There were two of them behind the curtain, awestruck, from head to toe, sharing a copy of the script, their make or break moment. Drama class. No more pretending, time has come today, with first impressions critical, the hall packed to overflowing. Jr. College.

Thank God for the curtain. They waited, then waited, then the exhale, eyeing the scenery, hearing the bustle from out front.

The first young lady, a freshman in her initial college stage production asks the second young lady, also a freshman, Where do you think she is?

Impossible to know, she answers. She’s just so regular at being irregular.

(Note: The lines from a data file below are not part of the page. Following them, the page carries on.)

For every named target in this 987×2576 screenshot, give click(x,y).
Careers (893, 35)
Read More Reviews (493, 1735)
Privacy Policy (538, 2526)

Suddenly, out of nowhere, or so it may seem, the third and final player appears, from right over there to the right, to the freshmen’s left. Finally, freshman number one damn near screams, "where the hell have you been?"

Around, the third young lady tells the both of them. "Relax, I’m not late. I can tell time," she scolds.

Curtain goes up in three minutes, lady number two tells her.

The third girl, an upperclassman, looks at herself then at her cohorts, contemplating their costumes. You two look ridiculous.

And I suppose you don’t? number one bites back.

Never, the junior tells her. I look good in this. Fact: I look good in anything.

I, myself, love my costume. I sometimes wish I had lived during that era, announces freshman number one.

I don’t doubt it for one minute, states the junior-comelately.

Time for freshman number two to have her say. I feel the same way. I’d have loved living on a farm or a big ranch, roughing it, the whole smear.

You’d have starved, the junior tells her. Like her, she grins, pointing at girl number one. She woulda drank herself to death… roaring 20s, my ass. Now, she asserts as she idles over to her mark, let me concentrate. And remember, don’t screw this up.

One of the young ladies tosses the script behind a stage prop: a cemetery gravestone adorned with a watchful angel perched on high, smiling, with red hair, a broken left wing, and ebony eyes that seem to follow even the slightest of gestures.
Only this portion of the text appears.